As the output, give exactly the lines that run from the one with "Viewport: 992px width, 794px height." through the end of the records below, and omit pictures.

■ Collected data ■
===
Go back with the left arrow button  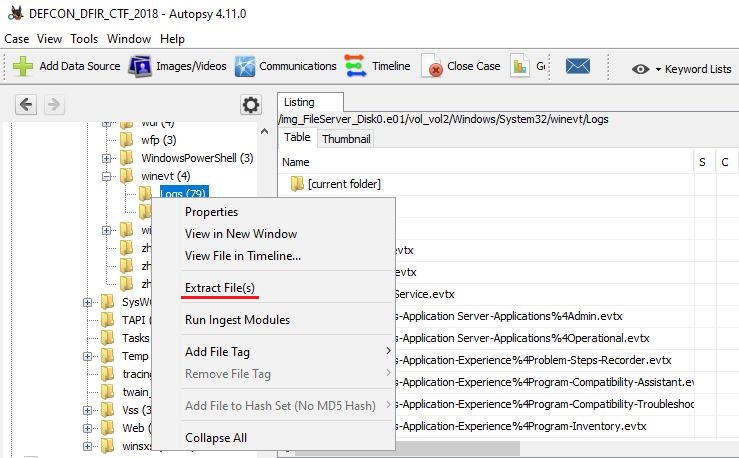(26, 105)
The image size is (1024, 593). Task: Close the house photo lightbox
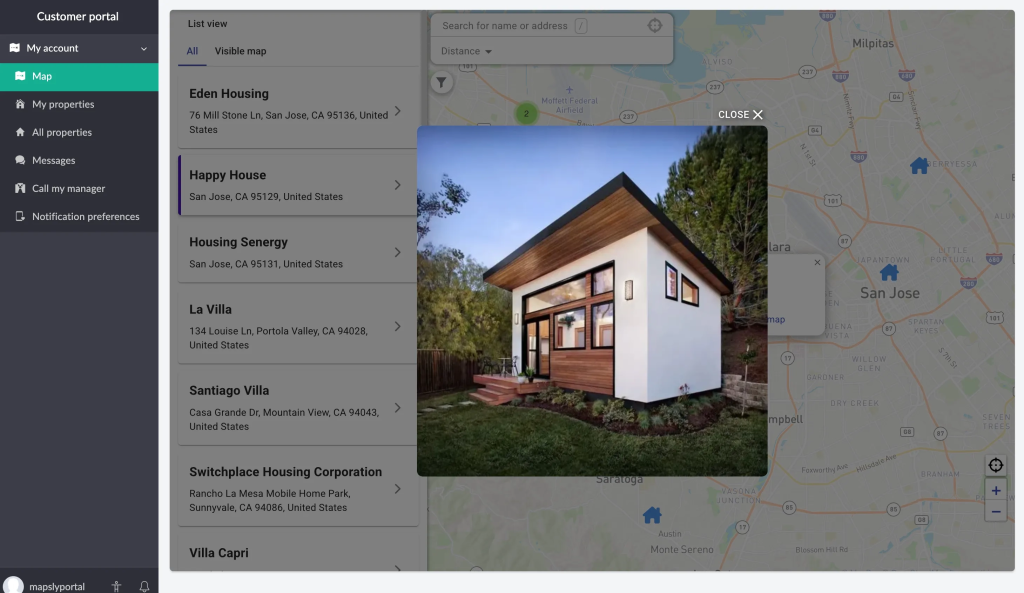741,115
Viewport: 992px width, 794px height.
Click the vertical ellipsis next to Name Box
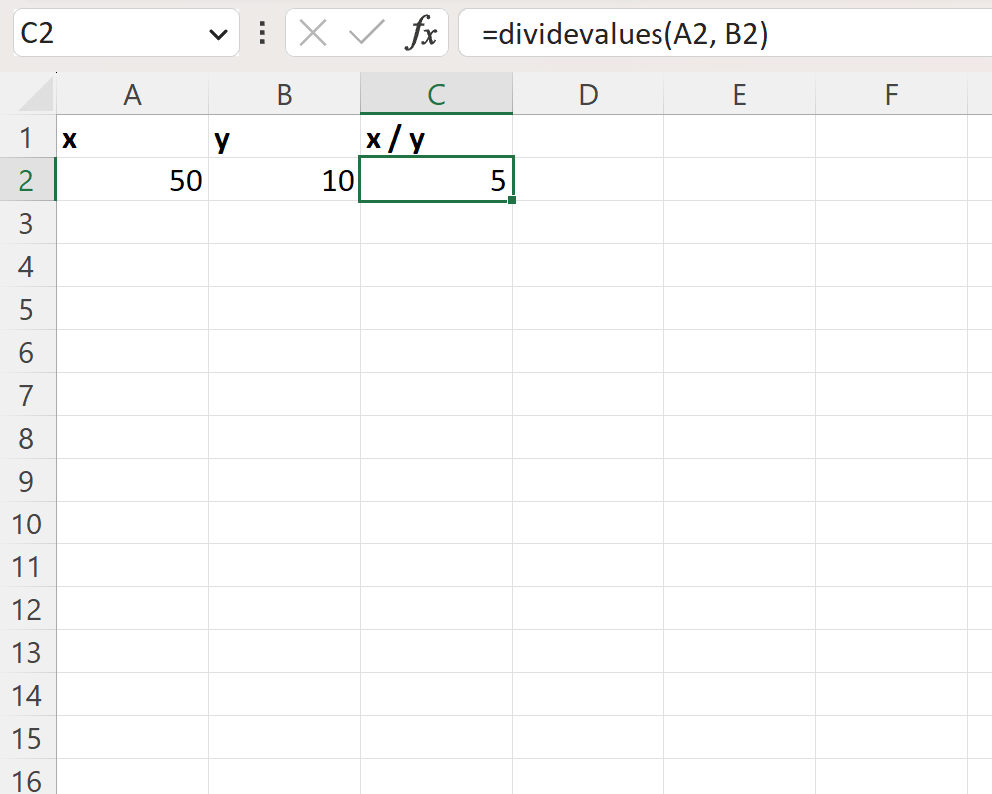(260, 32)
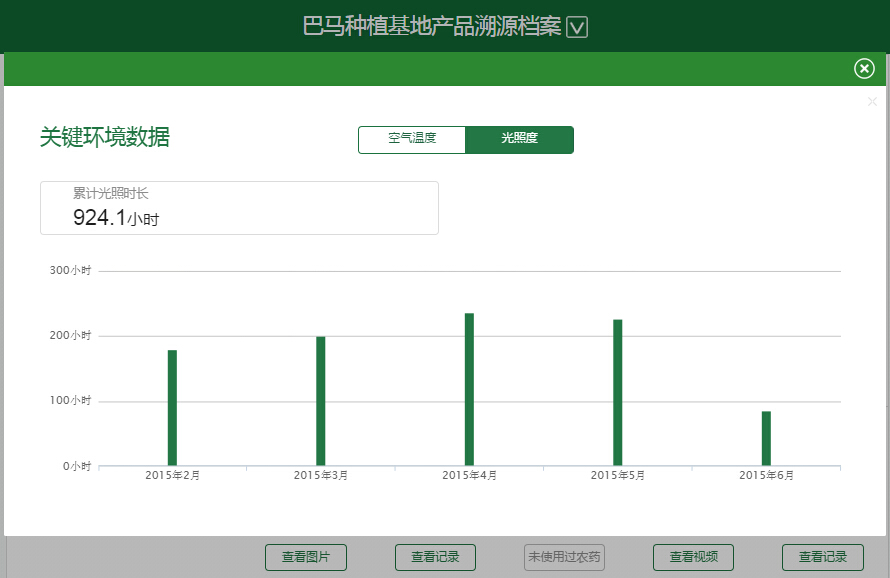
===
■ EXERCISE RESPONSE ■
Viewport: 992px width, 794px height.
Click the vertical ellipsis next to Name Box
(260, 32)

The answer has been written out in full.